Bittrex agreed to pay $24.2 million to the Treasury’s Office of Foreign Assets Control (OFAC) to settle its potential civil liability for 116,421 apparent violations of multiple sanctions programs, according to the department.
“As a result of deficiencies related to Bittrex’s sanctions compliance procedures, Bittrex failed to prevent persons apparently located in the Crimea region of Ukraine, Cuba, Iran, Sudan and Syria from using its platform to engage in approximately $263,451,600.13 worth of virtual currency-related transactions between March 2014 and December 2017,” OFAC said.
This year saw many layoffs in the crypto industry, including at Coinbase, Gemini and Robinhood. With the FTX situation, several other companies have announced they are cutting their workforces, too.
As of Nov. 13, the cryptocurrency sector had laid off 4,695 employees, representing 4% of all technology layoffs this year, CoinGecko reported.
Solana NFT protocol maker Metaplex announced on Nov. 17 that it had  “made the difficult decision to part ways with several members of the Metaplex Studios team.”
Metaplex Studios CEO Stephen Hess tweeted, “While our treasury wasn’t directly impacted by the collapse of FTX and our fundamentals remain strong, the indirect impact on the market is significant and requires that we take a more conservative approach moving forward.”
The industry’s total market cap also took an enormous hit, down to $780 billion on Nov. 18, according to TradingView data. Far gone are the days (November 2021) when the value of the cryptocurrency market hit $3 trillion.

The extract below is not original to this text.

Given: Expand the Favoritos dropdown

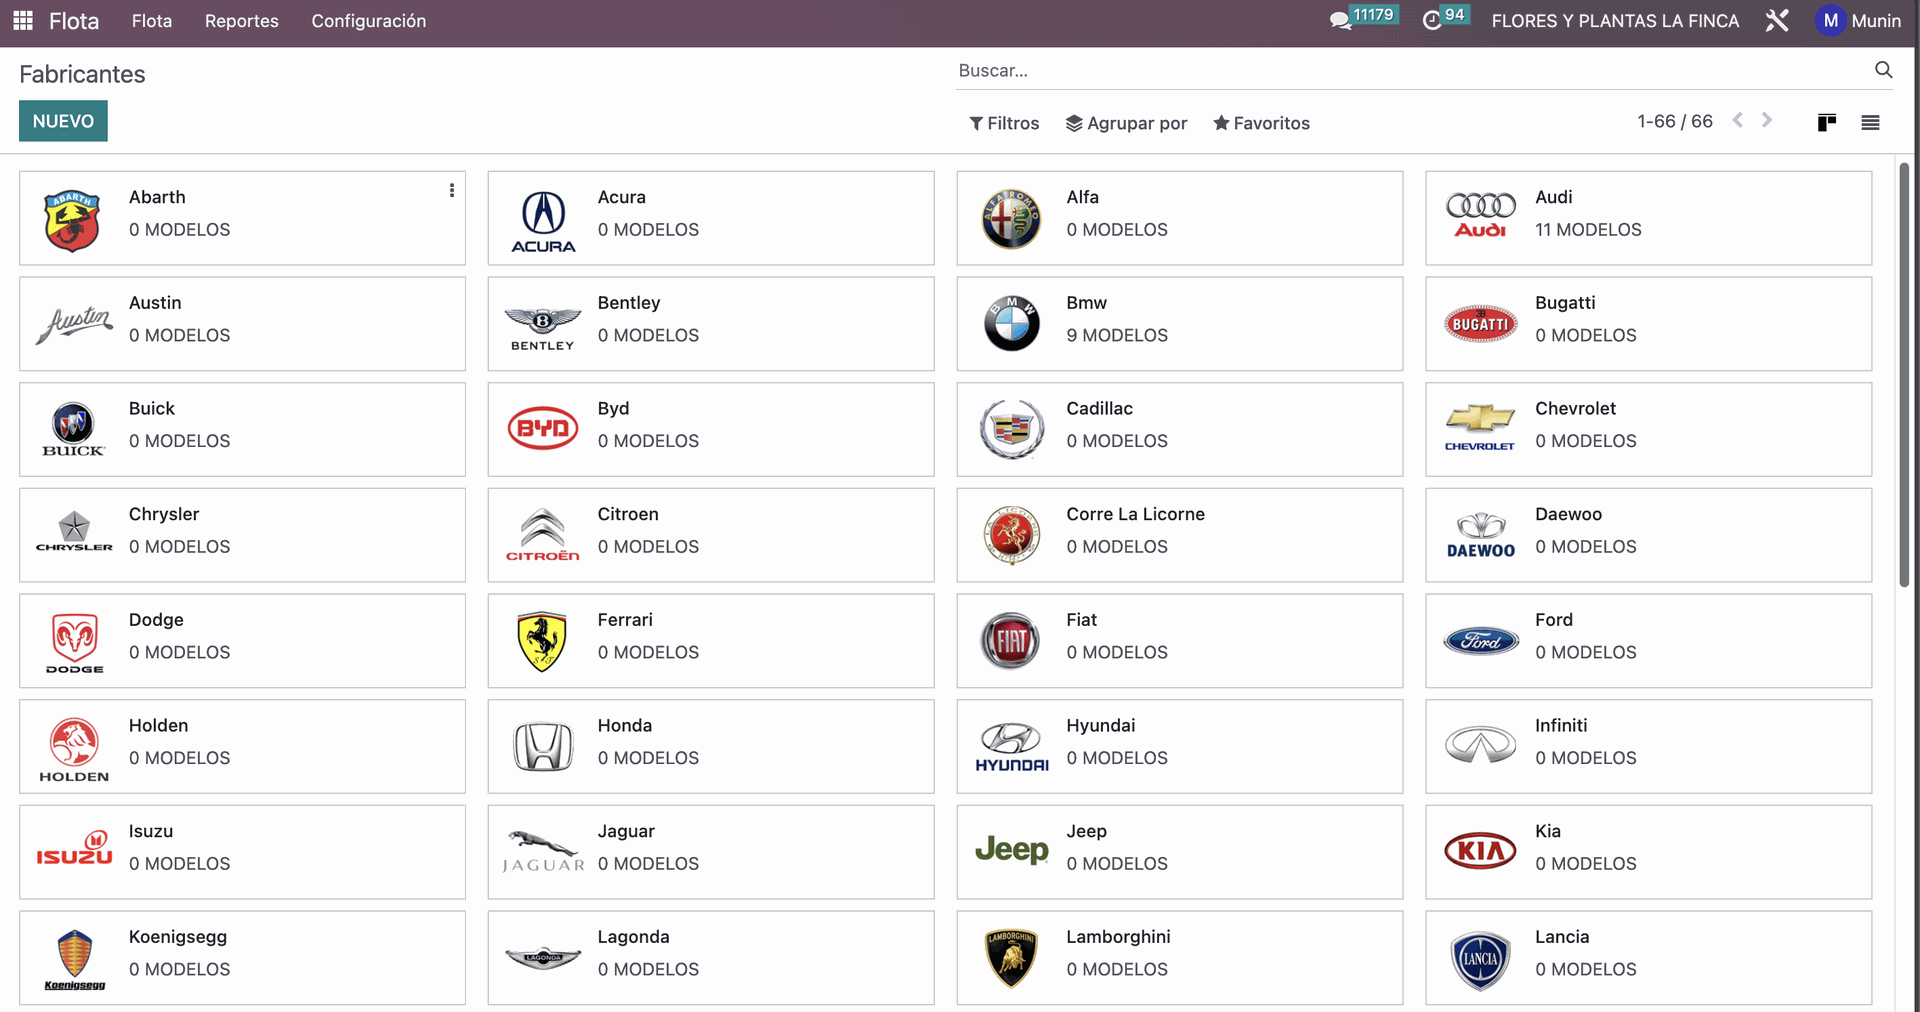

As for Bitcoin, the No. 1 asset in terms of market cap, it has fallen 75% from its Nov. 10, 2021, all-time-high of $68,789.63, according to CoinMarketCap data. Its market cap stands around $304 billion, a far cry from its largest market cap of $1.28 trillion, in November 2021.
Despite all of the turbulence, chaos and pain in the industry, some see its prospects as flourishing in the not-so-far future.
Binance CEO Changpeng “CZ” Zhao announced that he was forming an industry recovery fund, to help projects that are otherwise strong but in a liquidity crisis, to reduce “further cascading negative effects of FTX.”
“Crypto is not going away,” he tweeted Nov. 14. “We are still here. Let’s rebuild.”